Hermann Paul - Deutsches Wörterbuch
vorüber
(16. Jahrhundert) aus vor etwas über;1 räumlich,
1.1 auf die Bewegung bezogen; ursprünglich liegt wohl "für" mit Akkusativ zugrunde, aber Luther gebraucht den Dativ, da der Herr vor seinem Angesicht über ging; meine Brüder gehen verächtlich vor mir über; Paulus hatte beschlossen, vor Epheso über zu schiffen; ähnlich zuweilen noch im 18. Jahrhundert. Verschmolzenes vorüber hatte in Verbindung mit Verben früher den Akkusativ neben sich, dich geht man am blendenden Tag vorüber (A075 Johann Wolfgang von Goethe, Vier Jahreszeiten 8), Die Lebenssatten gehst du vorüber (A222 Friedrich Schiller, Räuber 5,2), nicht gern möchte ich dich vorübergehen (H. v.Kleist), weil man das Wahre, das Wesentliche, das Beglückende vorübergegangen hat (statt ist wegen des Akkusativs) (Törring), wie des Stromes rasche Wellen Blum' und Dorn vorüberzieh'n (Lenau), der Weise lächelt die Gräber vorüber (Klopstock).

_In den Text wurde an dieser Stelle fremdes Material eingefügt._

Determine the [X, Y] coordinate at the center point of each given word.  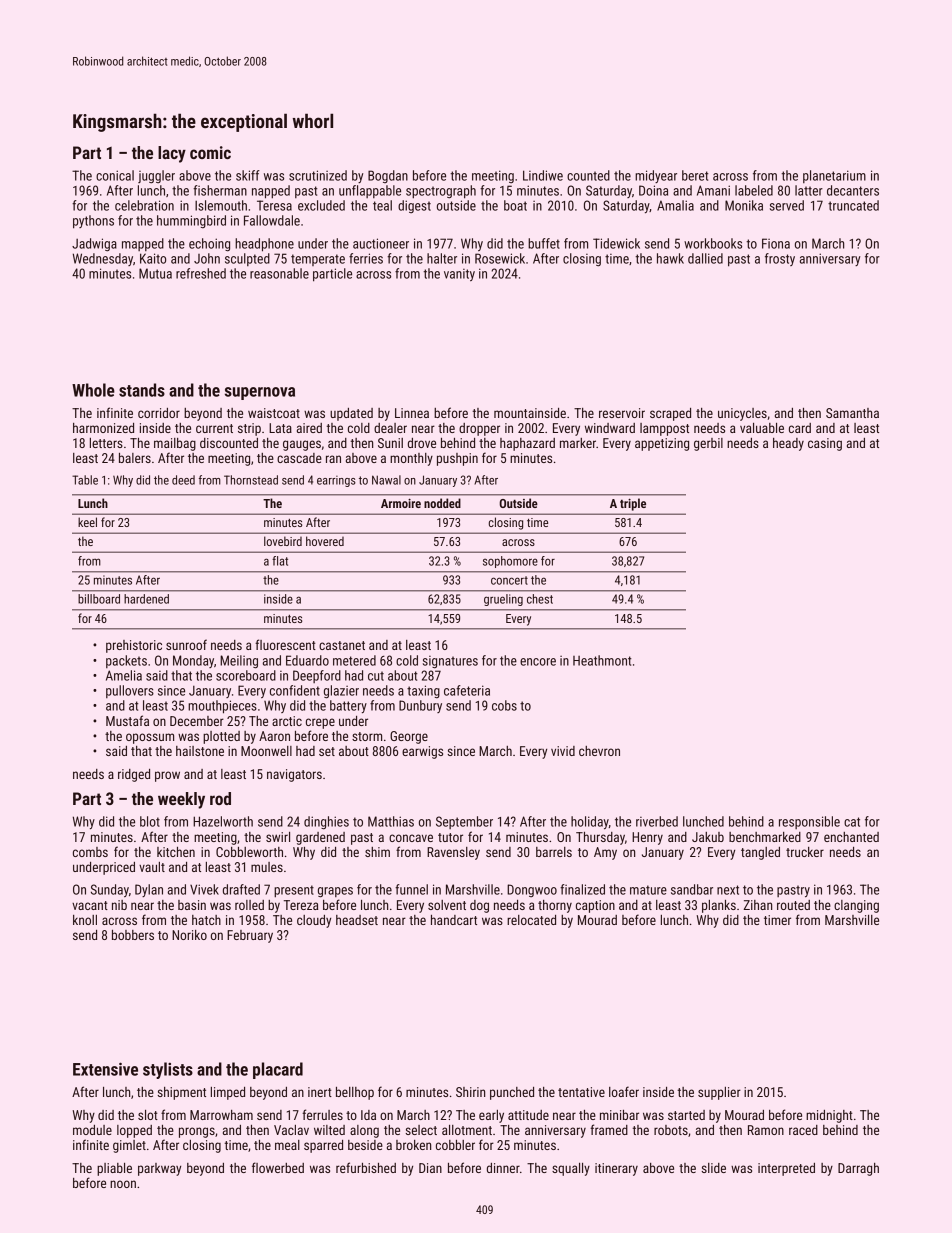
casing [825, 444]
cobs [504, 705]
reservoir [622, 413]
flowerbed [278, 1167]
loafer [624, 1091]
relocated [531, 920]
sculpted [247, 259]
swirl [278, 837]
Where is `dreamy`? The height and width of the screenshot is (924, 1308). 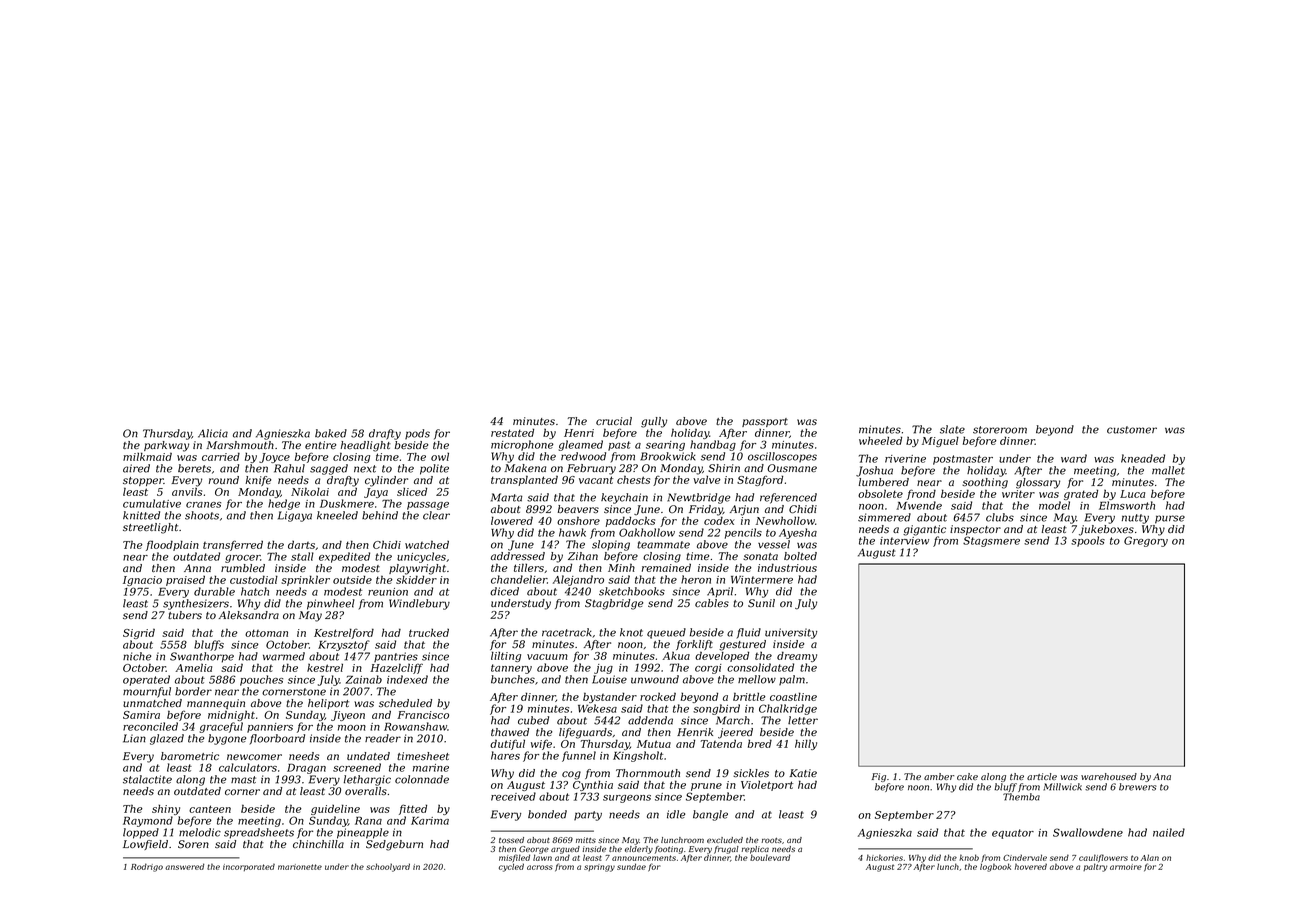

Daneben kommt auch der Dativ vor: dem ihr sonst Schlafendem vorüberzogt (Goethe, Briefe);
1.2 im 18. Jahrhundert auch wie "gegenüber": nun saß dem guten blinden Alten vorüber Oberon (Wieland), gegen jenen, der mir vorüber steht (Herder). Auch in diesem Sinn waren ursprünglich die beiden Teile getrennt, und hier ist der Dativ neben vorjedenfalls ursprünglich, je näher man vor ihr über stand (Wieland), wie sich derselbe [Gegenstand] vor dem Künstler über höher verklärte (A075 Johann Wolfgang von Goethe, Briefe), setze dich gelassen vor mir über (Wieland);
2 auf die Zeit übertragen, adjektivisch vorübergehend seit dem 18. Jahrhundert Gegensatz zu andauernd: ich will Rom sehn, das bestehende, nicht das vorübergehende (A075 Johann Wolfgang von Goethe, Briefe 8,109). Vgl. "vorbei", "gegenüber".